In a contemporary poem titled "Otherwise," the poet Jane Kenyon tells about living through an ordinary day knowing that one day it will be otherwise.
I got out bed
On two strong legs.
It might have been
otherwise. I ate
Cereal, sweet
Milk, ripe, flawless
peach. It might
have been otherwise.
I took the dog uphill
to the birch wood.
All morning I did
the work I love.
At noon I lay down
with my mate. It might
have been otherwise.
We ate dinner together
at a table with silver
candlesticks. It might
have been otherwise.
I slept in a bed
in a room with paintings
on the walls, and
planned another day
just like this day.
But one day, I know,
it will be otherwise.
Matthew wrote to a church that was beginning to doubt that the day would ever come when the world would be otherwise. Their expectations for the Lord's return had grown tepid. Their hope for God's promised future had waned. They had wearied of waiting for something that seemed forever delayed. Because of the church's waning expectation, Matthew attempts to jump start their anticipation for the One who is to come. Keep awake, Matthew warned. The Lord will come without warning, like a thief. And then everything will be otherwise.
But if the church in Matthew's day was growing skeptical that the promised Day of the Lord would come, how much harder it is for us to hope for a world that is fundamentally otherwise than the one we know. Writing the forward for an Advent journal, Erskine Clarke wrote that "the spiritual crisis of our contemporary Western world is rooted nowhere more deeply than in our loss of tomorrow and any sense that history is moving toward a new day." The reasons for this loss of a positive vision of the future are many: an economy that focuses almost entirely on short term gain; the threat of war and terrorism, apocalyptic climate changes that threaten the earth we love. The fear of exploding populations competing for diminishing resources. "All of these forces," he concludes, "join hands and circle tomorrow so that the future seems cut off from us and human history appears devoid of purpose or direction."

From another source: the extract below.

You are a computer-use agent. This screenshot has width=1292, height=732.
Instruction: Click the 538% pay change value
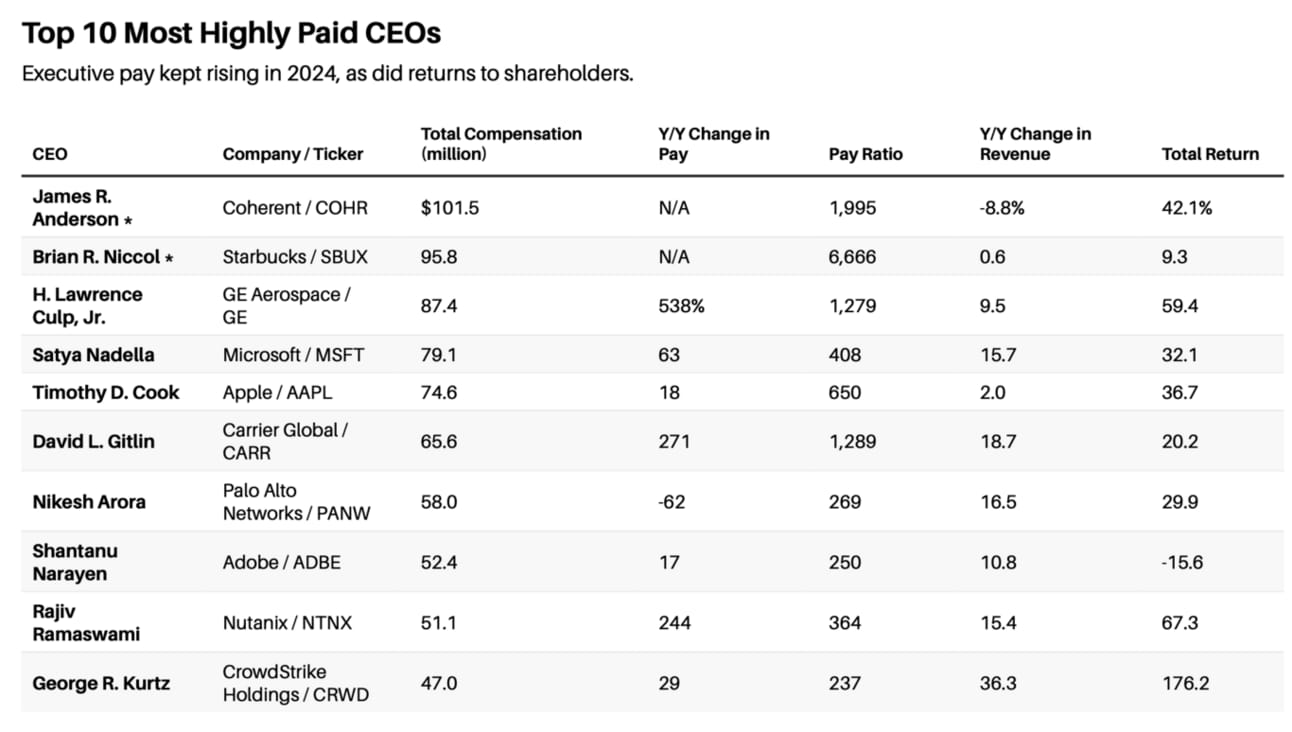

Yet in the midst of today's spiritual crisis comes these startling Advent proclamations about the coming reign of God. We hear a counter-cultural cry to wake up, be alert because the Son of Man--read a Jesus-shaped God--will come at an unexpected hour like a thief in the night. Some have exploited these warnings in Matthew to create a sense of fear and dread. But Matthew is seeking to evoke vigilance, not fear. He intends to creation anticipation, not dread. He wants to startle us into faithful lives shaped by the vision of a God who is coming like a thief. Coming to snatch the mighty from their thrones and lift up the lowly. God is coming to snatch power away from the generals, the tyrants and tycoons and give it to the poor, the oppressed and the hungry. God is coming to take possession of the nations' weapons of mass destruction and turn them into instruments of peace. God is coming to steal the nations' blueprints of destruction and turn them into plans for healing. God will rob every heart of the desire for revenge, the instinct to hate and the passion to hurt. God is coming to plunder the board rooms and the corporate bank accounts of their greed and selfish gain and turn them into an apparatus for justice. Don't let the dream die, the vision perish the hope vanish. No one knows the day or the hour so keep awake.